An authorization server is a configuration class. In this class, we'll create a grant-type environment. A grant type helps a client get an access token from the end user. This server's configuration is designed to implement the client details' service and token service. It's also responsible for enabling or disabling certain components of the mechanism globally. Now, create an authorization server class named AuthorizationServerConfig.kt. 

Here's the code for AuthorizationServerConfig.kt:

@Configuration
@EnableAuthorizationServer
class AuthorizationServerConfig: AuthorizationServerConfigurerAdapter() {

   @Autowired
   lateinit var authenticationManager: AuthenticationManager

    @Autowired
    lateinit var passwordEncoder: BCryptPasswordEncoder

    @Throws(Exception::class)
    override fun configure(security: AuthorizationServerSecurityConfigurer?) {
        security!!.checkTokenAccess("isAuthenticated()")
    }

    @Throws(Exception::class)
    override fun configure(clients: ClientDetailsServiceConfigurer?) {
       clients!!
               .inMemory()
               .withClient("client")
               .secret(passwordEncoder.encode("secret"))
               .authorizedGrantTypes("password")
               .authorities("ROLE_CLIENT", "ROLE_TRUSTED_CLIENT")
               .scopes("read", "write", "trust")
               .resourceIds("oauth2-resource")
               .accessTokenValiditySeconds(5000) // token validity time duration 5 minuets

    }

    @Throws(Exception::class)
    override fun configure(endpoints: AuthorizationServerEndpointsConfigurer?) {
        endpoints!!.authenticationManager(authenticationManager)
    }
}

The @EnableAuthorizationServer annotation enables the features of the OAuth 2.0 authorization server mechanism. You need to add the @Configuration annotation to make it the configuration class.

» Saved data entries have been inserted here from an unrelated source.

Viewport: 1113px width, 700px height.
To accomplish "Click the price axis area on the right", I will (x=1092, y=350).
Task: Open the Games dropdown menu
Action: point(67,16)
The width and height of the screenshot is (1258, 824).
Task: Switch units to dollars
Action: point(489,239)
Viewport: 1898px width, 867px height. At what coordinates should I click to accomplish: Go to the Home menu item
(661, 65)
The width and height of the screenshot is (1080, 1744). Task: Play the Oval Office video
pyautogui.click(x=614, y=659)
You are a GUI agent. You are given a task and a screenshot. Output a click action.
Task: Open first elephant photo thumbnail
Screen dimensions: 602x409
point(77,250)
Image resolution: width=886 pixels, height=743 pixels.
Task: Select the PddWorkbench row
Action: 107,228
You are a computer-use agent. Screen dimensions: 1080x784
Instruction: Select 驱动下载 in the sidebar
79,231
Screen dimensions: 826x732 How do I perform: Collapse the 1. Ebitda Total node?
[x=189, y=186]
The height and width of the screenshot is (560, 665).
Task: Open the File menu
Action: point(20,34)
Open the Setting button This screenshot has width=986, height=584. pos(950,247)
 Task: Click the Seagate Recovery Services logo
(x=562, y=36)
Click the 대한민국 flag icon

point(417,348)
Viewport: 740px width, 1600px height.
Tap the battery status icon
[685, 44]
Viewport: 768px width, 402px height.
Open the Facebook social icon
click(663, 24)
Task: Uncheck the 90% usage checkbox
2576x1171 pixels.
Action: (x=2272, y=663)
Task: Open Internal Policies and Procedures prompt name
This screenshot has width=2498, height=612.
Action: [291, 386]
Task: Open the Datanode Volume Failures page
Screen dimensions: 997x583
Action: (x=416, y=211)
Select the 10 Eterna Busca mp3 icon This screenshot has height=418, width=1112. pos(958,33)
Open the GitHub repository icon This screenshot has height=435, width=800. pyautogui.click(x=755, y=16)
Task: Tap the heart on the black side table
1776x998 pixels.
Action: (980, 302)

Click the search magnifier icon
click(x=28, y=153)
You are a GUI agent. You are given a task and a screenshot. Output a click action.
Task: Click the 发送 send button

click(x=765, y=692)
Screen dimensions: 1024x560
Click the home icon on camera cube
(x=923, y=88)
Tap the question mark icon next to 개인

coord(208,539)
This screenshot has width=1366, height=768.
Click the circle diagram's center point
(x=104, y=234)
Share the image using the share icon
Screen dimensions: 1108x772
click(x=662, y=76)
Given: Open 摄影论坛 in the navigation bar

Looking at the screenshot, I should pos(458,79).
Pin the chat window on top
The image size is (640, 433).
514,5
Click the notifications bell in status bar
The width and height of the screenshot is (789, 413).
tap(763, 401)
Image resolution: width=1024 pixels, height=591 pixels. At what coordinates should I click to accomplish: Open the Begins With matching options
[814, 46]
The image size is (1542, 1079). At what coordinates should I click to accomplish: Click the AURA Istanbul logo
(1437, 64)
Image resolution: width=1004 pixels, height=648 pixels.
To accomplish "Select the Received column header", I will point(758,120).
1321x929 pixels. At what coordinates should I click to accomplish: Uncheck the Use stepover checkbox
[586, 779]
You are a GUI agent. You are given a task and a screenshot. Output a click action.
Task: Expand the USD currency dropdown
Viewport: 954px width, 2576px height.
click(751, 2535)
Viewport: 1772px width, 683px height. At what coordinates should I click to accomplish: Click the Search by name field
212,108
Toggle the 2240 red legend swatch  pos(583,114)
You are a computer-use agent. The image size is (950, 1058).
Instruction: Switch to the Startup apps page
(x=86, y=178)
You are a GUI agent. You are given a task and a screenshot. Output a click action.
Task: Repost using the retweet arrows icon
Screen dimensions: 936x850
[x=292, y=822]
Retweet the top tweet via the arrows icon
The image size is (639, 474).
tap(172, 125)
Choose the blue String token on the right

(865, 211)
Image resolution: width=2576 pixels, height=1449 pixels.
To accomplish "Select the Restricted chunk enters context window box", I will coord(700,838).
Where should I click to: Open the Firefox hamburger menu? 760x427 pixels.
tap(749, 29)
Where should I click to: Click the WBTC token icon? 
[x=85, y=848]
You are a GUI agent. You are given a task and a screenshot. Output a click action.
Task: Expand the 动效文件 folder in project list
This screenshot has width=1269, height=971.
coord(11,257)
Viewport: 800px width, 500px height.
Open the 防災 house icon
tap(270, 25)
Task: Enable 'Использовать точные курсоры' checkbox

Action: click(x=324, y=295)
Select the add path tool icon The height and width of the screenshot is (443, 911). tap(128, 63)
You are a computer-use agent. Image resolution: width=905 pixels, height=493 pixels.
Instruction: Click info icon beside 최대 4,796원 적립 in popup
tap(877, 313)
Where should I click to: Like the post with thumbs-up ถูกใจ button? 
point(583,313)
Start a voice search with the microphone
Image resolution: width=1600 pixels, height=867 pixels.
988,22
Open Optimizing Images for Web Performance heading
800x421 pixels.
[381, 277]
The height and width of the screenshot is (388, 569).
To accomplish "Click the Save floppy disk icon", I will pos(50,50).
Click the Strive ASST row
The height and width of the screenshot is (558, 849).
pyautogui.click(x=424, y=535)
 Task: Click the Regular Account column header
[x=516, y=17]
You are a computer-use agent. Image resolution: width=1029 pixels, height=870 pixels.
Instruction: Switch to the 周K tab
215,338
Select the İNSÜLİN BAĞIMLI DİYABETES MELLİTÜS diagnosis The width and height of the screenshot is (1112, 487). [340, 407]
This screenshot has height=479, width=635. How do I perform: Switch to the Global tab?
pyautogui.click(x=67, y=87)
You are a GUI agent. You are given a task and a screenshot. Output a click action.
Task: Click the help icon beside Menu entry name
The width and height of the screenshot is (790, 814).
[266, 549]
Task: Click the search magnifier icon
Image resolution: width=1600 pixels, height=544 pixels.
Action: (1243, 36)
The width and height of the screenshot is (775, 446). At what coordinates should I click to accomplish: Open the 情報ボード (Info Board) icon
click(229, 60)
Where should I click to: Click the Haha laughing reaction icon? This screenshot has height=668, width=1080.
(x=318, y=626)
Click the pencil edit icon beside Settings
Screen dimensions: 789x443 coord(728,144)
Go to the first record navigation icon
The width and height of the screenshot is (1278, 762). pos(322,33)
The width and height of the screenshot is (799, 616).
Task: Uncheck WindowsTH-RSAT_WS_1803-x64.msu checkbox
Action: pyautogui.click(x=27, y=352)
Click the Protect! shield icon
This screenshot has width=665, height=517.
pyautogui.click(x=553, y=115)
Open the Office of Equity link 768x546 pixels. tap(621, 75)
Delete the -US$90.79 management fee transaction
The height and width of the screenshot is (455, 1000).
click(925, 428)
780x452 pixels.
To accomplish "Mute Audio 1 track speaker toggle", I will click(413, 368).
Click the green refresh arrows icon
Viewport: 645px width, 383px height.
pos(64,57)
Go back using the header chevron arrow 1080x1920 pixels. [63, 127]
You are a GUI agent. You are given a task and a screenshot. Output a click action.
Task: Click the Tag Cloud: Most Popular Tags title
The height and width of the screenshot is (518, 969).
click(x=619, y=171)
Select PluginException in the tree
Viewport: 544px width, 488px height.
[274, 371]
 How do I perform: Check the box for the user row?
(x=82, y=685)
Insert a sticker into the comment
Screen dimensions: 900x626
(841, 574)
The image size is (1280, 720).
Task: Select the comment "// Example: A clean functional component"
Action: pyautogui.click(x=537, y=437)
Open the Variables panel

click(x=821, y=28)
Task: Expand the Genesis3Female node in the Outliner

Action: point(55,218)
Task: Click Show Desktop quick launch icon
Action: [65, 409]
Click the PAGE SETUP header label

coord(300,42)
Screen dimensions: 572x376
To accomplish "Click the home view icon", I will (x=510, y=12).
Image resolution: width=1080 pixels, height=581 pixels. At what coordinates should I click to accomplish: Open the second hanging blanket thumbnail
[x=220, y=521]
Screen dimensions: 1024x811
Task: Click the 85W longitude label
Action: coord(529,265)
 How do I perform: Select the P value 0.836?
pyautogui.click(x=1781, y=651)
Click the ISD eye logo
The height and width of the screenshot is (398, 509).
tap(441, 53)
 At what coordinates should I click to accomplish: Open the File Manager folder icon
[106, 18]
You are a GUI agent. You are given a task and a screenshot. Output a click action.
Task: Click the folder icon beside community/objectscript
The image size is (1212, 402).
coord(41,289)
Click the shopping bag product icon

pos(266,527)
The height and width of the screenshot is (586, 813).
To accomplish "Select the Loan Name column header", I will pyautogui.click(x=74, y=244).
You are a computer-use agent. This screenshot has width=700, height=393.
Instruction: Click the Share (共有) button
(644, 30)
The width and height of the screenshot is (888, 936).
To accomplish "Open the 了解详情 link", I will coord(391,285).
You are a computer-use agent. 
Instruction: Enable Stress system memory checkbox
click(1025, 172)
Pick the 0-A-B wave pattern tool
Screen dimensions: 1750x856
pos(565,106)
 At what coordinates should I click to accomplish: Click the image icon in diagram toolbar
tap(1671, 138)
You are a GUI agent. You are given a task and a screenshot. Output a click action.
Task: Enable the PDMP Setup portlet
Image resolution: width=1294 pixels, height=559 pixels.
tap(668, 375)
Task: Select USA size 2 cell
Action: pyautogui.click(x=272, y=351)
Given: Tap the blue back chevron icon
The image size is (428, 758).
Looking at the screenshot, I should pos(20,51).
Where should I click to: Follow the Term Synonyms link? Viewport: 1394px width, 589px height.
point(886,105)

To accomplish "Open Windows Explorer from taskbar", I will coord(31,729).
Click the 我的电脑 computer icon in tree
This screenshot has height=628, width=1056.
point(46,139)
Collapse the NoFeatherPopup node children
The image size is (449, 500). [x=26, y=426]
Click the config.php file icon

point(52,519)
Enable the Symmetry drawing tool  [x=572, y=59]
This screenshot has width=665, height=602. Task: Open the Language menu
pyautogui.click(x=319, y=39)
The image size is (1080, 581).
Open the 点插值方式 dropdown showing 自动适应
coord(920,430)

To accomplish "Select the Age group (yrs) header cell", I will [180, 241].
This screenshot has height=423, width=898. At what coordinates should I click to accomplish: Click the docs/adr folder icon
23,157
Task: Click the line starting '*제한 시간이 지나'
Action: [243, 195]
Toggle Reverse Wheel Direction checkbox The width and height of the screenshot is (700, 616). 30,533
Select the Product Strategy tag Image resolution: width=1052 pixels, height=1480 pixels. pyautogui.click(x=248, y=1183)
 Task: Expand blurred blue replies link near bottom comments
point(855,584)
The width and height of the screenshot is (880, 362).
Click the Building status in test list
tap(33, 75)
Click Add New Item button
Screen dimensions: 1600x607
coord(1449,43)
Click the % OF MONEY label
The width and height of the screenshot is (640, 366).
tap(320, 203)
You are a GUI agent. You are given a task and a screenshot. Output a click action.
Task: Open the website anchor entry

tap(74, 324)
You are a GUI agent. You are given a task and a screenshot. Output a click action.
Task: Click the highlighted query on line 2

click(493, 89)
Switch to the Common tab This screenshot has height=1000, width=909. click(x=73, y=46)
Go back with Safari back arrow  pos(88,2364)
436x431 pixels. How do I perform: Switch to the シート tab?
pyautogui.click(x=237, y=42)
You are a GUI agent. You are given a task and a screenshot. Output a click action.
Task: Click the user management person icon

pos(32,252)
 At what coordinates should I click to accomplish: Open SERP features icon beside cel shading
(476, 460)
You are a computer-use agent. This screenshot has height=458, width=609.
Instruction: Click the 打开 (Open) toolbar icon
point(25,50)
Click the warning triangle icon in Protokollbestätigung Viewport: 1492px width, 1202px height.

This class extends AuthorizationServerConfigurerAdapter, which then extends ResourceServerConfigurer. It will make it possible to override and configure AuthorizationServerConfigurer. There are three types of configure() functions:

• ClientDetailsServiceConfigurer: This defines the details service of a client.
• AuthorizationServerSecurityConfigurer: This defines the security constraints on the token endpoint.
• AuthorizationServerEndpointsConfigurer: This defines the authorization and token endpoints and the token services.

According to our code, in configure(security: AuthorizationServerSecurityConfigurer?), we define whether or not to check the token endpoint which is authenticated.

In configure(clients: ClientDetailsServiceConfigurer?), we define the ClientDetails service. In this project, we didn't use a database, so we use an in-memory implementation of the ClientDetails service. Here are the important attributes of the client:

• withClient(): This is required and this is where we define the client ID, "client".
• secret(): This is required for trusted clients and is where we define the secret, "secret", but we have to encode the password. Here, we inject BCryptPasswordEncoder to encode the password or secret key.
• authorizedGrantTypes(): We have used the "password" grant type that's authorized for the client to use. 
• scope(): The scope is used to limit the access for the resources of a client. If the scope is undefined or empty, that means the client isn't limited by scope. Here, we use "read", "write", and "trust".
• authorities(): This is used to grant the client.
• resourceId(): This optional ID is used for the resource. 
• accessTokenValiditySeconds(): This refers to the token validity time duration.

In configure(endpoints: AuthorizationServerEndpointsConfigurer?), we've configured AuthorizationEndpoint, which supports the grant type. We inject AuthenticationManager and configure it via AuthorizationServerEndpointsConfigurer.